ENVOYÉ SPÉCIAL À MUNICH

Ils vont chercher à nous déstabiliser. Par leur jeu, par leurs provocations. Par de multiples petites fautes. Qui va gratter là où cela pourrait nous faire mal, l'entraîneur ou les joueurs? Les deux, je pense. Les joueurs recèlent la capacité de nous énerver. Je ne dis pas que Rooney ne méritait pas une carte rouge lors de Portugal - Angleterre, mais Cristiano Ronaldo a beaucoup insisté auprès de l'arbitre pour que la sanction soit appliquée. On a vu aussi que les Portugais aimaient bien plonger. A nous de trouver la parade. De garder la tête froide. Ce sera le cas. On est bien. L'ambiance, entre nous, est au beau fixe.»
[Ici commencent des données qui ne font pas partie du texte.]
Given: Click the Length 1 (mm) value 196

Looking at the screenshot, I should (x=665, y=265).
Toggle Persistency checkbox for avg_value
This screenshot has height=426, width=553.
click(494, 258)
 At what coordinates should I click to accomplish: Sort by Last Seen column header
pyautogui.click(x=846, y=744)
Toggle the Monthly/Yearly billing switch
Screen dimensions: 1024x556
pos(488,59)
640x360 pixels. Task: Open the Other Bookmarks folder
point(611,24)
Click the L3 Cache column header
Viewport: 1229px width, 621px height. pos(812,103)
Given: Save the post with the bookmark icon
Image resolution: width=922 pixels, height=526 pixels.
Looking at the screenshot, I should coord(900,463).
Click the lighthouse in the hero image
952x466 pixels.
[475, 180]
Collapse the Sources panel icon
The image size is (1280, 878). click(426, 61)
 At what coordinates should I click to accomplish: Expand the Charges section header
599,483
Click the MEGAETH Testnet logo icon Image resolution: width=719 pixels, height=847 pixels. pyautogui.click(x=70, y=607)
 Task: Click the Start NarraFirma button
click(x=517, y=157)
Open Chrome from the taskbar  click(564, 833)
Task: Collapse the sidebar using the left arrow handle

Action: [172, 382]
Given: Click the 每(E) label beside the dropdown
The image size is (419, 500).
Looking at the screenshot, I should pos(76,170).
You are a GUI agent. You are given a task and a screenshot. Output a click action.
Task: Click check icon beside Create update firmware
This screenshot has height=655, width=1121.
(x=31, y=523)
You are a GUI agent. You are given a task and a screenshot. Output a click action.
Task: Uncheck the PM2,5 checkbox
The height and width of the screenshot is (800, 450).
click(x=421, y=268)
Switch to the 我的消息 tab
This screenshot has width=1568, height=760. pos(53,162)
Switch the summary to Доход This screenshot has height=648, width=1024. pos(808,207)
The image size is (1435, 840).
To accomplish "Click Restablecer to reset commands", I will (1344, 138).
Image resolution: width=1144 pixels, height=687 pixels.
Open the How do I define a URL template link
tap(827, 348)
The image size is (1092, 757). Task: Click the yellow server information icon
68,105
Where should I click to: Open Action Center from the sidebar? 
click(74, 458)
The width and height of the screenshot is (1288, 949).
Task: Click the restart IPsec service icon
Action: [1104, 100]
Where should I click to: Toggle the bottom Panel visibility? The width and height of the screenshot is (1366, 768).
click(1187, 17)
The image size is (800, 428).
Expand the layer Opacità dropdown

La tirade de William Gallas, débitée par petites touches, sans insister, a fait mouche. La presse internationale l'a ruminée, l'a méditée. Répercutée par les médias portugais, amplifiée peut-être, risque-t-elle d'envenimer un débat que le défenseur de Chelsea annonce intense «entre deux formations qui développent le même style de jeu» ? Raymond Domenech n'a pas pleinement apprécié la prise de position de son arrière central. Il a choisi de recadrer l'affrontement: «Si on réduit le Portugal à une équipe uniquement provocatrice, on fait fausse route. Ses joueurs sont capables de nous poser de gros problèmes physiques, tactiques et techniques. J'aimerais qu'on stoppe là cette amorce de contentieux. Le Portugal est une belle équipe.»

«Nous sommes prêts»

L'exercice obligé de la conférence de presse n'amuse pas davantage le coach français à l'approche de l'apothéose qu'il ne l'avait émoustillé avant France- Suisse qui lançait le tournoi pour ses joueurs. France- Suisse, justement, revient sur le tapis: «Nous avons éliminé le Brésil. Sommes-nous devenus pour autant les favoris du tournoi? C'est vous qui nous collez cette étiquette. Je remarque en passant qu'elle est toute neuve. Après notre partage contre la Suisse, vous ne parliez pas de nous en ces termes. Moi, je me contente de répéter que notre ambition est d'aller au bout. Nous la cultivions avant les trois coups. Elle n'est pas exacerbée sous prétexte que nous avons atteint les demi-finales. Je ne peux que réaffirmer que nous sommes prêts. Prêts à assouvir notre dessein. C'est un constat, pas un accès de prétention. Pour clore le sujet, je rappelle que le Portugal nourrit - légitimement - la même ambition que nous. Et que, si je ne m'abuse, le champion du monde est son entraîneur. Ce n'est pas moi.»

Raymond Domenech a tout dit. Il n'ajoutera plus grand-chose. Thuram, Vieira et Trezeguet évoluent à la Juventus, tellement engluée dans l'oeil du cyclone qui ébranle le foot italien qu'elle est menacée de basculer en Serie C. Raymond Domenech a-t-il veillé à protéger ces joueurs contre les répercussions psychologiques d'une telle sanction? «Non. Ils ont, eux-mêmes, fait abstraction des problèmes de leur club.»